L’éclat du Soleil, par conséquent, est à celui d’une étoile de première grandeur, comme 108 000 millions est à 1.

Dans son calcul Lambert a supposé (car le résultat précédent est purement théorique) que la matière de Saturne réfléchit la septième partie de la lumière incidente.

On trouve dans les Transactions philosophiques, année 1829, des expériences de Wollaston qui conduisent à une évaluation du rapport de la lumière du Soleil à la lumière de Sirius. Les observations furent faites par la méthode de l’égalité des ombres, en prenant pour intermédiaire la lumière d’une chandelle. Le résultat définitif fut que la lumière du Soleil est 200 000 millions de fois celle de Sirius.

Il n’y a rien dans tous ces résultats, ni dans ceux de parallaxe annuelle, qui soit contraire à l’opinion suivant laquelle les étoiles ne seraient que des soleils fort éloignés. Cette opinion avait, du reste, été adoptée par les anciens astronomes.

Héraclide et quelques autres philosophes de l’école d’Alexandrie enseignaient, selon Plutarque, « que chaque étoile était un monde existant dans l’immensité des cieux, et avait autour de soi une terre, des planètes et un espace céleste. »

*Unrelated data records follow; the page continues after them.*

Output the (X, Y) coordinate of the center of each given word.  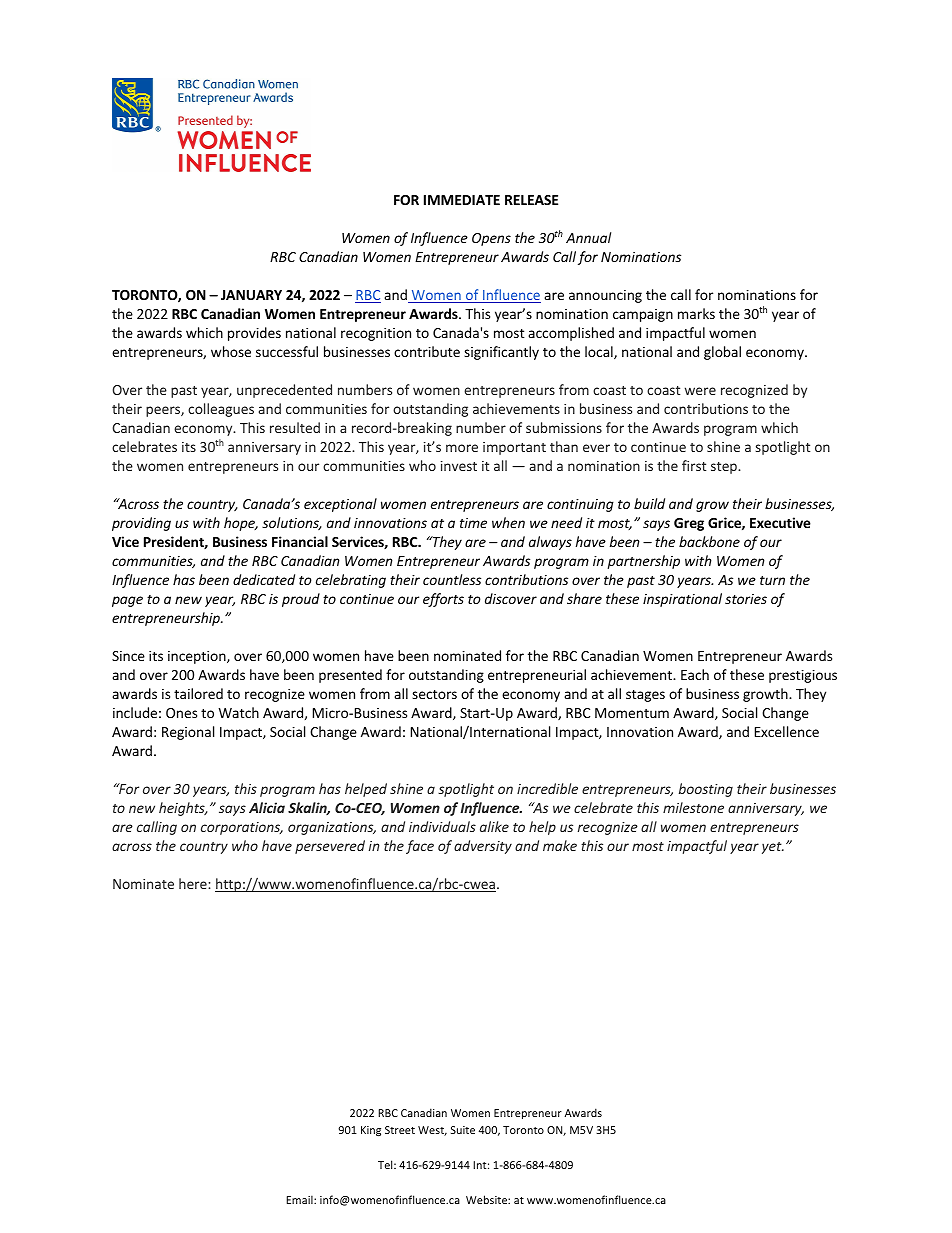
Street (400, 1130)
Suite (463, 1130)
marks (696, 313)
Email (300, 1199)
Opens (491, 239)
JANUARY (251, 295)
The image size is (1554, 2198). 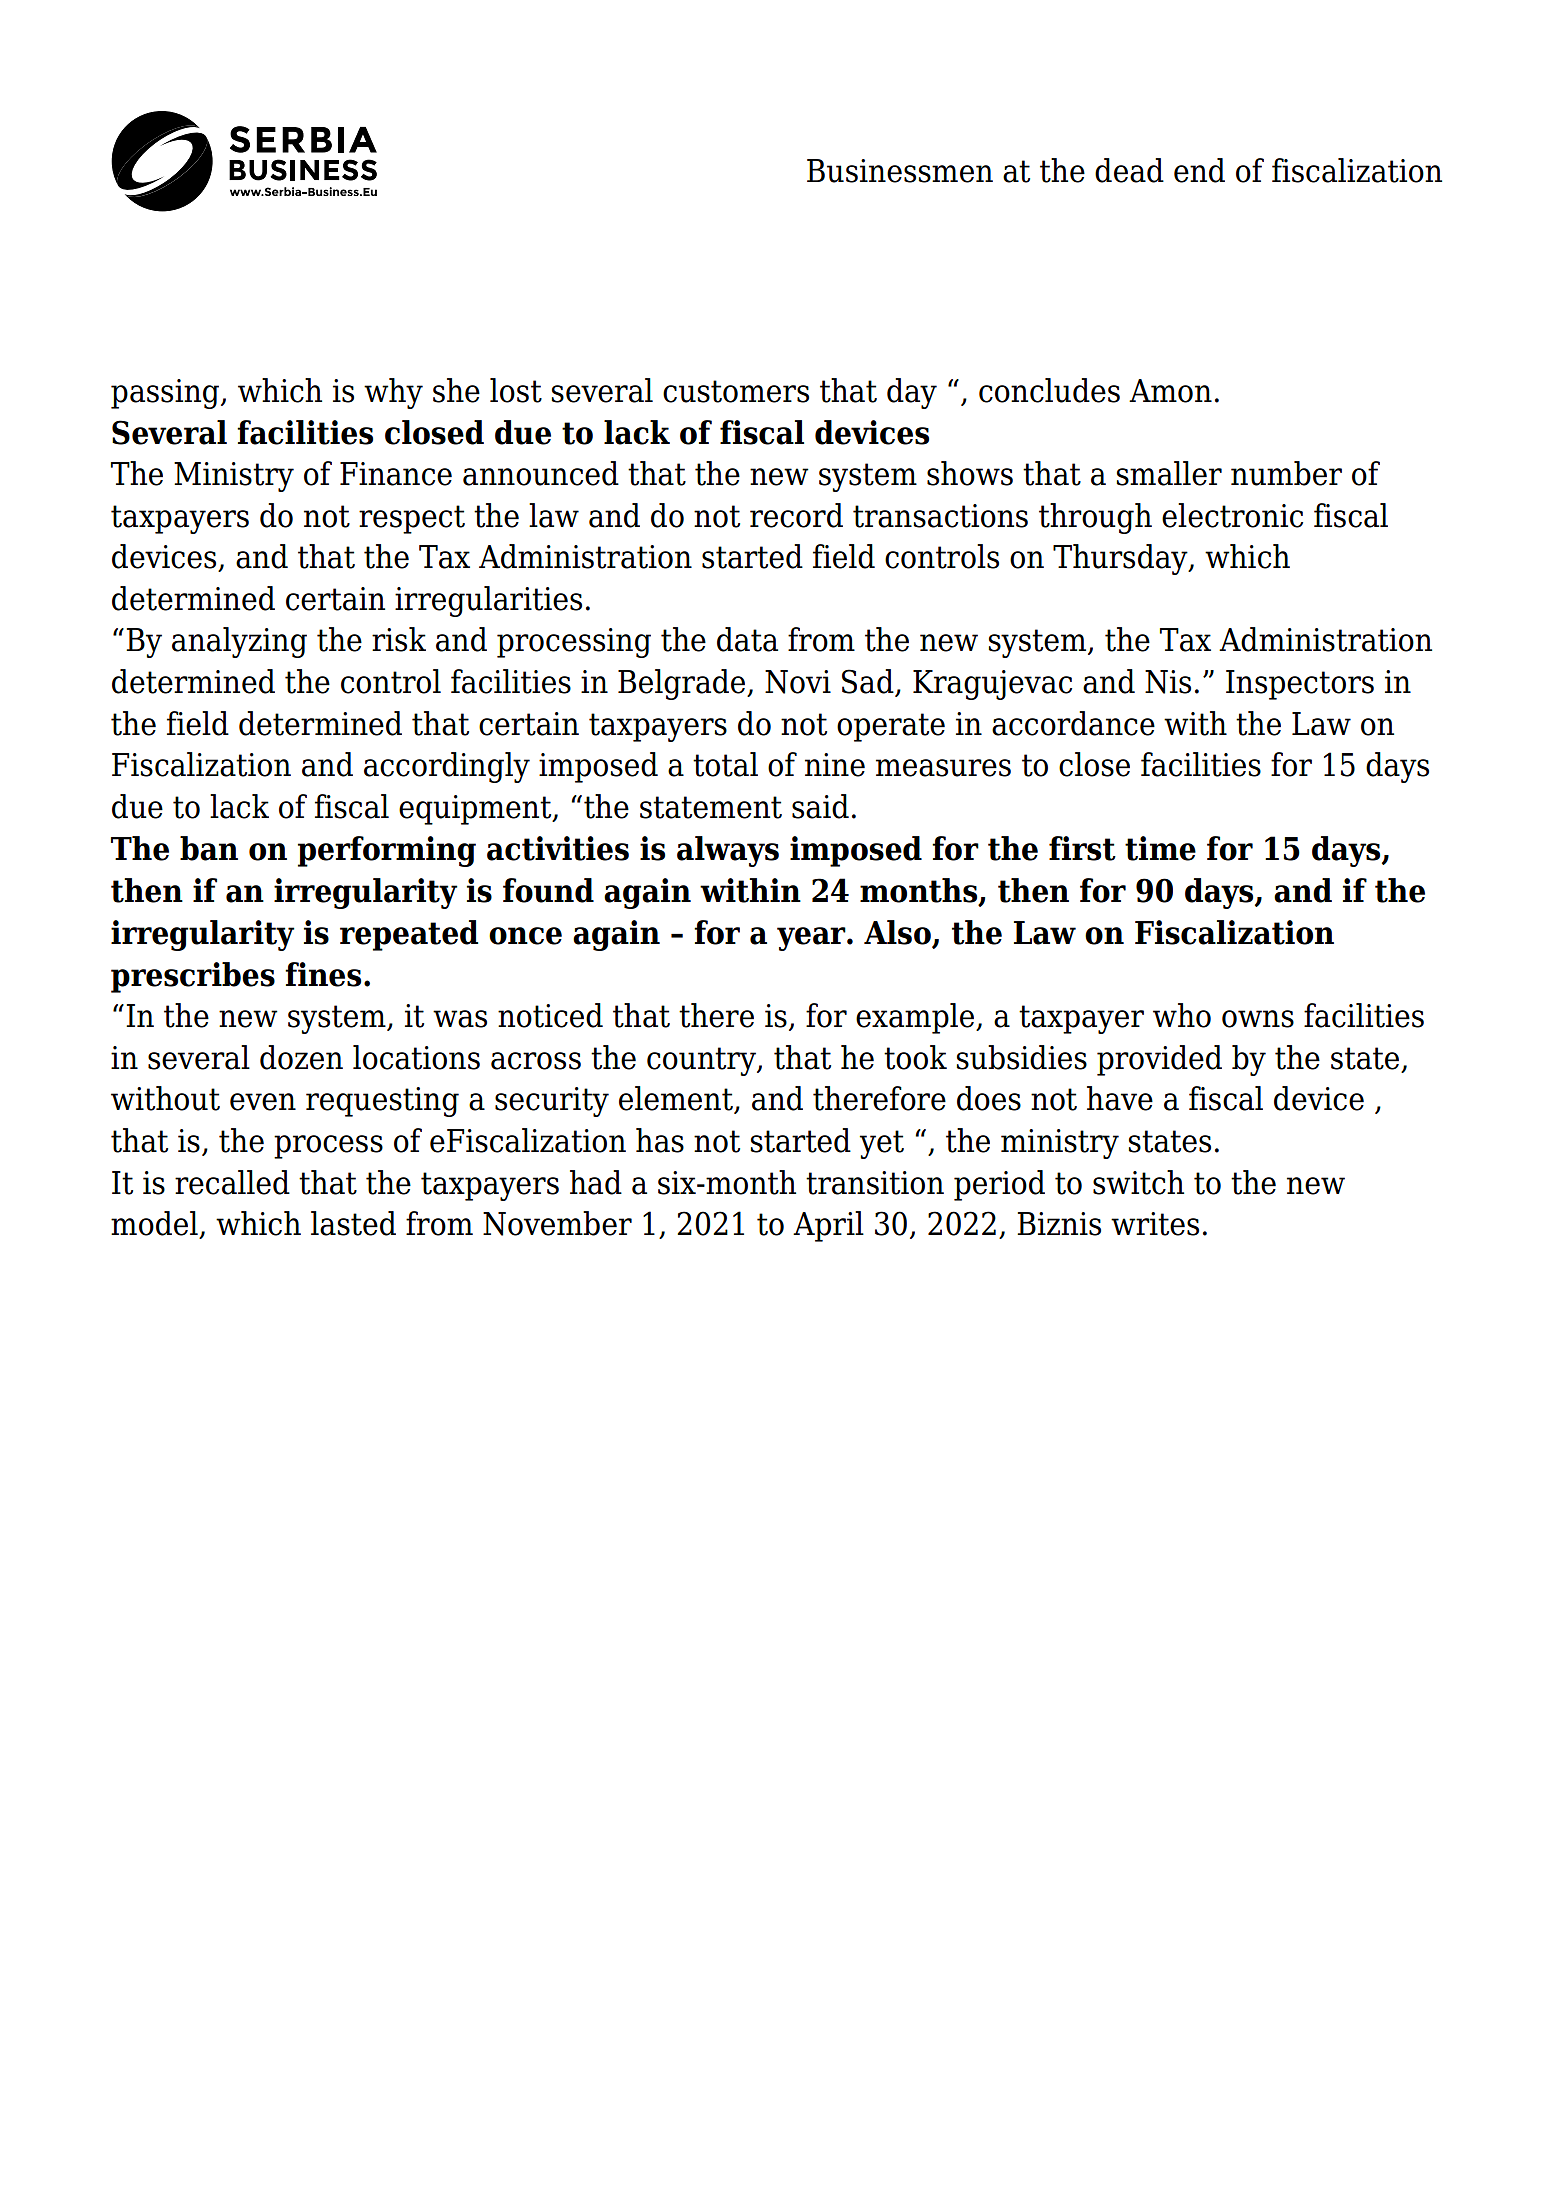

Kepler, dans son Epitome, s’exprime en ces termes sur l’analogie qui peut exister entre le Soleil et les étoiles :

« Il est possible que le Soleil ne soit autre chose qu’une étoile fixe, plus brillante à nos yeux par sa proximité seulement, et que les autres étoiles soient également des soleils entourés de mondes planétaires. »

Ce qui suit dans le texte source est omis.